Even after the eyeball has fully grown (by adulthood), weakness in the sclera (the white outer shell) can lead to development of a posterior staphyloma. This is a distention of the sclera at the back of the globe where the optic disc and macula are located. Breaks in Bruch’s membrane and atrophy of the choroid layer of the retina (where the blood vessels are) can create lesions known as lacquer cracks. Blood vessels may protrude through the cracks and leak into the subretinal space beneath the photoreceptor cells. Known as “choroidal neovascularization,” this hemorrhaging can lead to scarring, retinal separation, and profound sight loss in the central field. If this occurs, immediate treatment is needed, which may be in the form of photodynamic therapy, antiangiogenic drug treatment or both.
Treatment Information
Four treatments are showing promise.

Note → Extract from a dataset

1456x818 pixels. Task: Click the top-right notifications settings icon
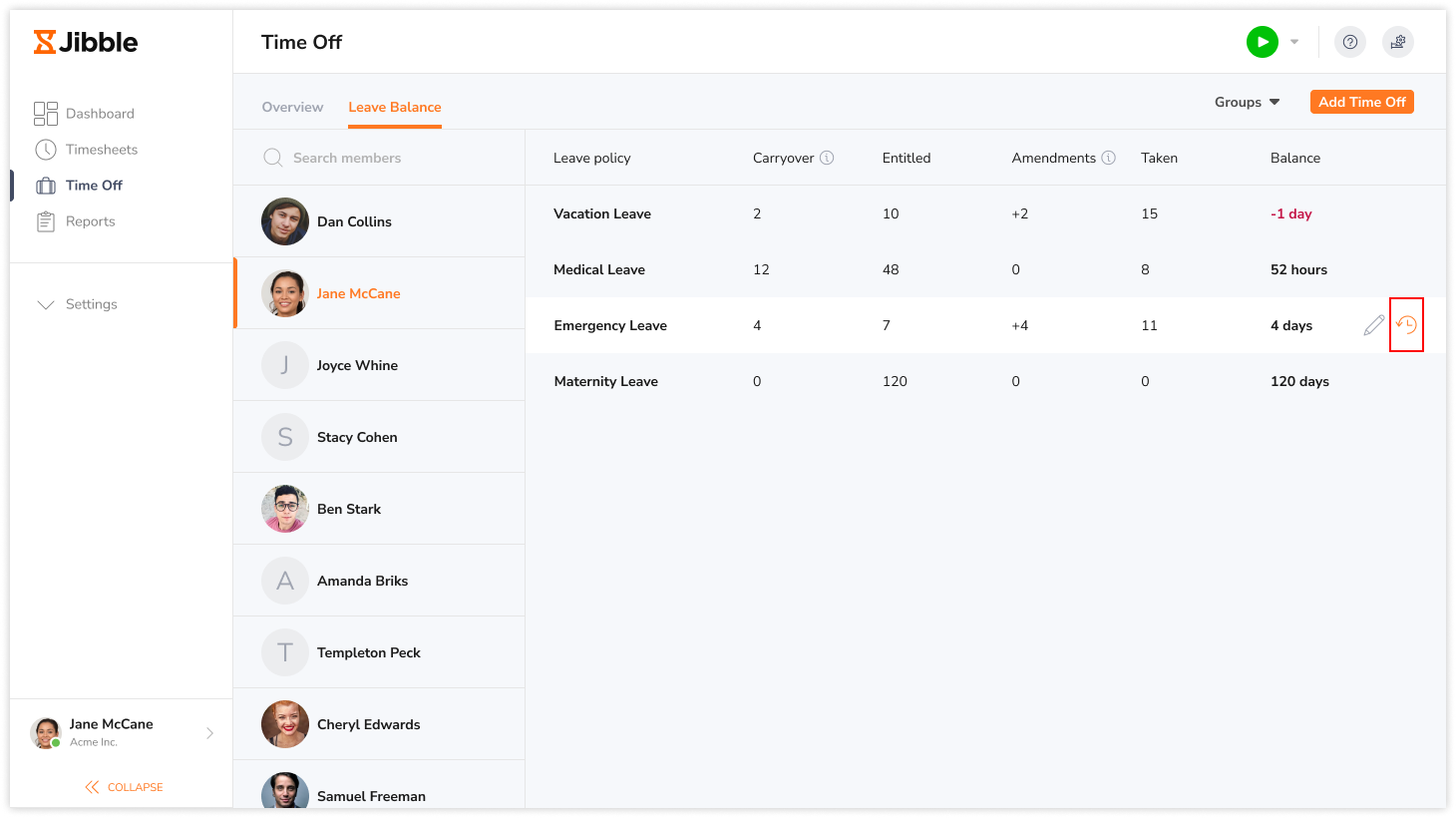tap(1397, 42)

One is scleral buckling, which can be read about in the article, Degenerative Myopia: a Review of its Nature and its Treatment.

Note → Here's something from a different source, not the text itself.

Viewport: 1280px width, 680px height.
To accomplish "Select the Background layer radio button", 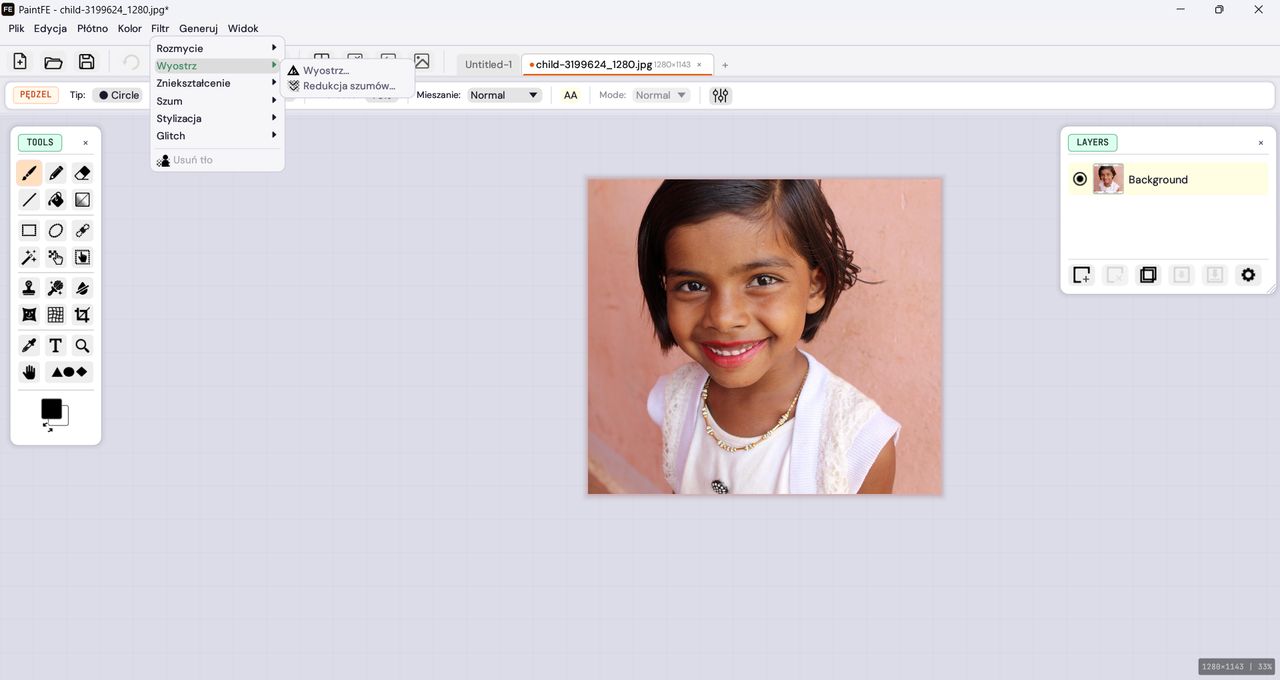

A second treatment is early systemic treatment with 7-methylxanthine, which has been shown to normalize the abnormal growth pattern of myopic eyes in children aged 8-13. In the abstract, “Effect of 7-methylxanthine on eye growth in myopic children” (Ophthalmic and Physiological Optics, Vol. 26, Suppl. 1, August 2006), researchers Klaus Trier and Soren Munk Ribel-Madsen reported that “axial growth in the 7-methylxanthine group was reduced by 22% in the low axial growth stratification layer and by 8% in the high axial growth layer compared with placebo. The myopia progression in the two layers was reduced by 21% and 12%.” This study was based upon the success of earlier research, in which 7-methylxanthine increased the content of collagen and proteoglycans (connective tissue components of the sclera) as well as the diameter of collagen fibrils in rabbits. Excessive eye elongation is related to abnormal organization and reduced content of these components.
Contact lenses are being looked at as a possible means of slowing axial lengthening in children. Soft multifocal contact lenses have been shown to reduce myopia progression in children by as much as 50% (Walline, Jeffrey J. et al. “Multifocal Contact Lens Myopia Control.” Optometry and Vision Science 90.11 (2013):1207-1214.) Clinical trials are underway.

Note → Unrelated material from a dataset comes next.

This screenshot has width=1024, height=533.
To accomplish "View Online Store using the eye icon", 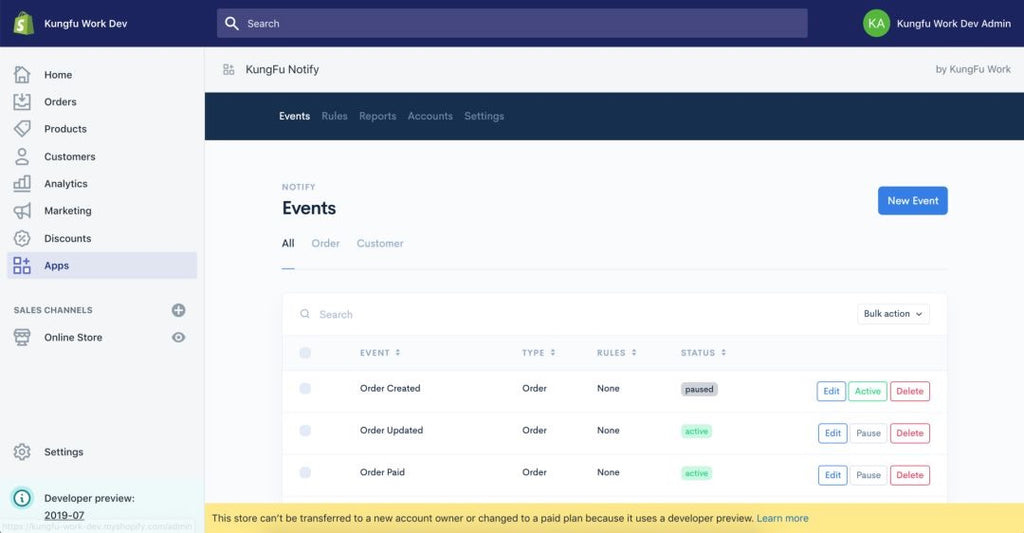I will pyautogui.click(x=178, y=338).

Finally, off-label use of atropine eye drops in a trial at Singapore National Eye Centre appeared to reduce the progression of myopia in children. Low-dose atropine trials have been scheduled for children in Japan and the U.K. In Singapore, nearly 1,000 children have been in enrolled in 0.01% treatment programs for further research. The updated trial results will be published in Ophthalmology in February 2016. (Source: Tan D, et al “Five-year clinical trial on atropine for the treatment of myopia2: myopia control with atropine 0.01% eyedrops” AAO 2015.)